**Selected excerpt:**
####################

Apache Avro Fundamentals Cheatsheet

Personal cheatsheet for Apache Avro. Covers schema design, type system, doc fields, JSON-to-Avro conversion, schema evolution, Java serialization, Confluent Schema Registry integration, compatibility modes, and Spark Avro.

Posted Dec 12, 2024

By Ryo Wijaya

11 min read

1. What Is Avro

Apache Avro is a binary serialization format that requires a schema to read or write data. The schema is always present, either embedded in the file or looked up from a registry.

	Avro	JSON	Protobuf	Parquet
Format	Binary	Text	Binary	Binary columnar
Schema required	yes	no	yes (`.proto`)	yes (embedded)
Schema evolution	yes (built-in)	n/a	yes	limited
Row vs columnar	Row	Row	Row	Columnar
Kafka use	yes (primary)	yes	yes	no (file format)
Readable without schema	no	yes	no	no
Self-describing files	yes (`.avro` embeds schema)	yes	no	yes

2. Schema Design

Avro schemas are written in JSON. A schema describes a single type.

2.1. Primitive Types

Type	Java equivalent	Notes
`"null"`	`null`	Only value is `null`
`"boolean"`	`boolean`
`"int"`	`int`	32-bit signed
`"long"`	`long`	64-bit signed
`"float"`	`float`	32-bit IEEE 754
`"double"`	`double`	64-bit IEEE 754
`"bytes"`	`ByteBuffer`	Sequence of 8-bit bytes
`"string"`	`String`	Unicode char sequence

2.2. Record

The most common top-level type. Every field has a name and type.

  
{
  "type": "record",
  "name": "User",
  "namespace": "com.example.events",
  "doc": "Represents a registered user.",
  "fields": [
    {
      "name": "id",
      "type": "long",
      "doc": "Unique user identifier."
    },
    {
      "name": "name",
      "type": "string",
      "doc": "Full display name of the user."
    },
    {
      "name": "email",
      "type": ["null", "string"],
      "default": null,
      "doc": "Email address. Null if not provided."
    },
    {
      "name": "role",
      "type": {
        "type": "enum",
        "name": "UserRole",
        "symbols": ["ADMIN", "USER", "GUEST"],
        "doc": "Access role of the user."
      },
      "default": "USER"
    },
    {
      "name": "tags",
      "type": {
        "type": "array",
        "items": "string"
      },
      "default": [],
      "doc": "Free-form tags associated with the user."
    },
    {
      "name": "metadata",
      "type": {
        "type": "map",
        "values": "string"
      },
      "default": {},
      "doc": "Key-value metadata pairs."
    },
    {
      "name": "address",
      "type": {
        "type": "record",
        "name": "Address",
        "fields": [
          {"name": "city", "type": "string"},
          {"name": "country", "type": "string"}
        ]
      },
      "doc": "Physical address of the user."
    }
  ]
}

2.3. Union (Nullable Fields)

####################

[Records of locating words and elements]

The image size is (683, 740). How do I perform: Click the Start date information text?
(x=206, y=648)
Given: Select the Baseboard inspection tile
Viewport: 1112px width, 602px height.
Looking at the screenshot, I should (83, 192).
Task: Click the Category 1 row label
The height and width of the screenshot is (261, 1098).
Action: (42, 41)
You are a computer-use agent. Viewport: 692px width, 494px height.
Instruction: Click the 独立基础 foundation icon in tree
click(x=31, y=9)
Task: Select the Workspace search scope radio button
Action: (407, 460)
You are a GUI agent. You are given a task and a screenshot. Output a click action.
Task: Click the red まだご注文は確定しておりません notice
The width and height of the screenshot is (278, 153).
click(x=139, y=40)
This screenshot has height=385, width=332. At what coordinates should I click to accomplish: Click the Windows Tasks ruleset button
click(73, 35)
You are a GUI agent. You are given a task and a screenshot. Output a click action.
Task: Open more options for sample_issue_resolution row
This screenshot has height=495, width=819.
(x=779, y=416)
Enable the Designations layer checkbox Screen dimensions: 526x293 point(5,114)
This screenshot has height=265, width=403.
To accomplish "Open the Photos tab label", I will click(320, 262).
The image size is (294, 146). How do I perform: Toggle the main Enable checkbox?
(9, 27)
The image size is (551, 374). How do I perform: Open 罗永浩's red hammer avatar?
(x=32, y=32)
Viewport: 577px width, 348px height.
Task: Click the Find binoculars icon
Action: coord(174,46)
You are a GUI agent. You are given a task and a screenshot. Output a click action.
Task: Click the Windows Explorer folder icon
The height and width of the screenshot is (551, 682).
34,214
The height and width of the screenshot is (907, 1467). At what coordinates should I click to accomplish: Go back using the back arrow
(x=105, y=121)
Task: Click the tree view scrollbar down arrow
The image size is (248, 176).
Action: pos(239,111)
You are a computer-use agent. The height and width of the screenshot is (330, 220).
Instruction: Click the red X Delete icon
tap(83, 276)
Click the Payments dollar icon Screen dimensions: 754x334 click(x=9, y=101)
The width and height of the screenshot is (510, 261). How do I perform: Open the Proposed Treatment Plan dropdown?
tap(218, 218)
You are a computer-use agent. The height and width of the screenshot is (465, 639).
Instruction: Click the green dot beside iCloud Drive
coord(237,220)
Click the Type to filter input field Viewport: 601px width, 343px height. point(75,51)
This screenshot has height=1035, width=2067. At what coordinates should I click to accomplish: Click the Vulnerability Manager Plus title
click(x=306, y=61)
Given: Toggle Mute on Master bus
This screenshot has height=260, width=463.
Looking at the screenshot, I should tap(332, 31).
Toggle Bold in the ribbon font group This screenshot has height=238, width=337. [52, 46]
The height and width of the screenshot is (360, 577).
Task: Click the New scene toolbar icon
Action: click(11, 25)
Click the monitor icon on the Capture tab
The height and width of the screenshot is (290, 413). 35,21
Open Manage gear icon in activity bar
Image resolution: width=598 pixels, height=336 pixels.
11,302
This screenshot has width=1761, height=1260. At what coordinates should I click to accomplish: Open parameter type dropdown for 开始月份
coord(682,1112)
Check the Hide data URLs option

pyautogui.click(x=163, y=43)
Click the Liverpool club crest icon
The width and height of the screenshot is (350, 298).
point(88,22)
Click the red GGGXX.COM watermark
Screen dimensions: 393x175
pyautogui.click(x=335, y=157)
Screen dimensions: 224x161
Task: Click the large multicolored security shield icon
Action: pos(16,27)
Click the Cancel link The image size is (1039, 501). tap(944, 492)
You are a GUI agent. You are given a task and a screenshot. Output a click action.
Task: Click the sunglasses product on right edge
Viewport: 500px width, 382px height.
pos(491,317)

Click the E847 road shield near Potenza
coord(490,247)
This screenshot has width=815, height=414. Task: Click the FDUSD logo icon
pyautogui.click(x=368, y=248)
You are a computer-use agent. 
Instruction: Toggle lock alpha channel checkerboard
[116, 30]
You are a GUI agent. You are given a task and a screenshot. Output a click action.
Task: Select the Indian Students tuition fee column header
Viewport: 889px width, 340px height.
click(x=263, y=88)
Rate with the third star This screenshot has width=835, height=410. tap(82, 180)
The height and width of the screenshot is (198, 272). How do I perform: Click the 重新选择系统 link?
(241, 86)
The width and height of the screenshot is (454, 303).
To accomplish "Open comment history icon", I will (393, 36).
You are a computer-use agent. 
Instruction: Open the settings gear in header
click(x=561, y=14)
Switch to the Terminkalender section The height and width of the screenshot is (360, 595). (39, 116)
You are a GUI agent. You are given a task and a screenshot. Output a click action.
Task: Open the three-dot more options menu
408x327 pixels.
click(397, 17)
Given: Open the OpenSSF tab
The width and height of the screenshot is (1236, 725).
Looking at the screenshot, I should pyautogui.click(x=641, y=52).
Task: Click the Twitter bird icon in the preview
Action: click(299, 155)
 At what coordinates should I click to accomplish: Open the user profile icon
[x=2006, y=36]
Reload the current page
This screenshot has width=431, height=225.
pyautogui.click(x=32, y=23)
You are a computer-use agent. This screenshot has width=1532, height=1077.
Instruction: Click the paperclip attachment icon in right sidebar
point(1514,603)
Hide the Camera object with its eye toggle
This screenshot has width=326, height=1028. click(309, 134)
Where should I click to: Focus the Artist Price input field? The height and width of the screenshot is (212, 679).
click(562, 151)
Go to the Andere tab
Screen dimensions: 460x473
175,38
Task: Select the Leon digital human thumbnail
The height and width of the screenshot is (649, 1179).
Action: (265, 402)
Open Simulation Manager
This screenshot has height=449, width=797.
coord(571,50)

####################

**To-do list:**
**A.** Rewrite the part of the Avro cheatsheet starting with "Apache Avro is" and going on through "a single type.", swapping "embedded" for "stored".
**B.** Pick up the Avro cheatsheet where it stops and write the next part, beginning under its final heading.

**Answers provided:**
**A.**
Apache Avro is a binary serialization format that requires a schema to read or write data. The schema is always present, either stored in the file or looked up from a registry.

	Avro	JSON	Protobuf	Parquet
Format	Binary	Text	Binary	Binary columnar
Schema required	yes	no	yes (`.proto`)	yes (stored)
Schema evolution	yes (built-in)	n/a	yes	limited
Row vs columnar	Row	Row	Row	Columnar
Kafka use	yes (primary)	yes	yes	no (file format)
Readable without schema	no	yes	no	no
Self-describing files	yes (`.avro` embeds schema)	yes	no	yes

2. Schema Design

Avro schemas are written in JSON. A schema describes a single type.

**B.**
Unions are expressed as a JSON array of types. The first type in the union is the default type.

  
"type": ["null", "string"]   // nullable string - default must be null
"type": ["null", "long"]     // nullable long
"type": ["string", "int"]    // string or int - default is string

Convention: Always put "null" first for nullable fields so you can set "default": null.

2.4. Logical Types

Built on top of primitives - add semantic meaning:

  
{"type": "long",  "logicalType": "timestamp-millis"}   // epoch ms
{"type": "long",  "logicalType": "timestamp-micros"}   // epoch us
{"type": "int",   "logicalType": "date"}               // days since epoch
{"type": "int",   "logicalType": "time-millis"}        // ms since midnight
{"type": "bytes", "logicalType": "decimal", "precision": 10, "scale": 2}  // BigDecimal
{"type": "string","logicalType": "uuid"}

2.5. `doc` Fields

Every schema, record, and field can have a "doc" string. It is stored in the schema but ignored during serialization. Use it to document business meaning.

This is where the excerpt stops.